Innovation & technology

Consequences For Lubes From Emissions Regulations

International Maritime Organization sulphur emissions limits will have a major impact on the cost of operations in the Cruise and Ferry sector over the coming years, as all the potential means to meet the requirements will have an impact on fuel costs, capital expenditure on abatement technologies or on the fuel infrastructure on board and on shore in the case of liquefied natural gas (LNG).

The coming regulations also have consequences for lubricants, according to Castrol Marine, where engine lubricant selection is determined by the fuel in use.

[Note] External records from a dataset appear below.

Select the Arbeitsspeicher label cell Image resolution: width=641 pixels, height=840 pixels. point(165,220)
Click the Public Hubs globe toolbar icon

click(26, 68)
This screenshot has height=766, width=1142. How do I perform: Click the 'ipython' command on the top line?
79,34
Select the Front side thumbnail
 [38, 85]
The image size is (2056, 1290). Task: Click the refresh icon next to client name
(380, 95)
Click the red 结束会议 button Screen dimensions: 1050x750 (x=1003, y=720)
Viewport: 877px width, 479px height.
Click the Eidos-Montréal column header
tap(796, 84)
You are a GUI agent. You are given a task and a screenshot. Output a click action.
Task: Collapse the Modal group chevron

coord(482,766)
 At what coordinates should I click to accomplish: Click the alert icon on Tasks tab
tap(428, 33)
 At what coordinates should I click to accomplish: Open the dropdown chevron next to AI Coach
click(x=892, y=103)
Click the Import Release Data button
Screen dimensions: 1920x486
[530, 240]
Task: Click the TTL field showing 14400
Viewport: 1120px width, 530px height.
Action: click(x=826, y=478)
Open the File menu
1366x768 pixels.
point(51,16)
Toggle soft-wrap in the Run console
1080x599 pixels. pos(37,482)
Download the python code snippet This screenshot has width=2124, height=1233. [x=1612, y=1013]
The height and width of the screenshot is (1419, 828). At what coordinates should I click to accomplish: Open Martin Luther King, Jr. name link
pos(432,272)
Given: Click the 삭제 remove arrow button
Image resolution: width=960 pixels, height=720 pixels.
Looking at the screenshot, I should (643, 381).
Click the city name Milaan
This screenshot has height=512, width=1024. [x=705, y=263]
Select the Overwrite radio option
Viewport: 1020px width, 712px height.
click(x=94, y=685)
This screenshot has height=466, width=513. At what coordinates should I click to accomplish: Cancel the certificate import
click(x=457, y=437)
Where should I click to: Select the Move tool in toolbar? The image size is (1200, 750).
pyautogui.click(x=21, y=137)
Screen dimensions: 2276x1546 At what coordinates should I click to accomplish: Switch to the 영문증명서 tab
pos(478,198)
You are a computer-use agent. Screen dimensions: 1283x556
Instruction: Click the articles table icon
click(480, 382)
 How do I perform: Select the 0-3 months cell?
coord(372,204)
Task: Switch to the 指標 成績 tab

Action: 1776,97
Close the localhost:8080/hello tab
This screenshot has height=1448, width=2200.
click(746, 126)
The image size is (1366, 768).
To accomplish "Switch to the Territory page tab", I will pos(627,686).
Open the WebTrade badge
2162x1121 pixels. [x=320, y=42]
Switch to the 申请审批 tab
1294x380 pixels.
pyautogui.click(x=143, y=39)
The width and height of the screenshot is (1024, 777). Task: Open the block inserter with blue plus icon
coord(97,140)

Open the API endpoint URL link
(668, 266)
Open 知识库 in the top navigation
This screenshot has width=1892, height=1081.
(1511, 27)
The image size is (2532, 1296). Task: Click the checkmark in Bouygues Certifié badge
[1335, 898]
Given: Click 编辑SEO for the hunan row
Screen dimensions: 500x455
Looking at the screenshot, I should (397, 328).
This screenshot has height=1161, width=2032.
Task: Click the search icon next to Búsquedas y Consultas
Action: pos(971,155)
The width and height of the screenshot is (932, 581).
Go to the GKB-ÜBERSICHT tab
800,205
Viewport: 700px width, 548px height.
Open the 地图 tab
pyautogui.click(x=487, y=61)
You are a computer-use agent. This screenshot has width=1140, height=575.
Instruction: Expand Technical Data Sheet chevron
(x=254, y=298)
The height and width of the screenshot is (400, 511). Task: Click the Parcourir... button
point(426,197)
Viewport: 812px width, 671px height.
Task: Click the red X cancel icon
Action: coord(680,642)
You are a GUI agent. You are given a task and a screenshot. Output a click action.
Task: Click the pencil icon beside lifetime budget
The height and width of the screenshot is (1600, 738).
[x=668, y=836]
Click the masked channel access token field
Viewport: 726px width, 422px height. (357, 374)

Environmental RegulationsPaul Harrold, Castrol Technology Manager Marine and Energy says that Castrol’s Marine’s engine oil experience and research programmes are key to ensuring future lubrication needs can be met. “Whilst lubricant selection is straightforward for operation on single fuels, new challenges will arise if multiple fuels are used. Engines burning HFO can use 20-50BN oils depending on the fuels’ sulphur levels and the severity of the service, whilst engines operating on distillate fuels can use 12-20BN, again depending on severity of service. So vessels operating permanently on distillate fuels, such as those operating solely in ECA’s, can use a lower BN engine lubricant, whilst those burning only HFO (with or without a scrubber) will require a higher BN lubricant.

“Given the higher costs of distillate fuels, the pay-back period for exhaust gas scrubbers will provide a strong financial incentive for operators to fit scrubbing technology where the space permits and will encourage acceleration of the development of scrubbing technology,” adds Mr Harrold.

“A potential pinch-point could be the scrubbing industry’s capacity to build and fit scrubbers in the surge in last minute demand prior to the new Sulphur fuel limits in 2015. Vessels that choose not to fit scrubbers, but operate on HFO outside ECAs and on low sulphur fuels inside ECA’s, risk corrosion if too low a BN lubricant is used, or potential build up of ash deposits (from the metal alkalis delivering the BN) if the lubricant selected is too high BN. This will be particularly true if LNG is the chosen low sulphur fuel and Castrol is continually building its experience of good operation on lubricating engines burning LNG as well as engaging with OEMs on lubricant needs for the future.”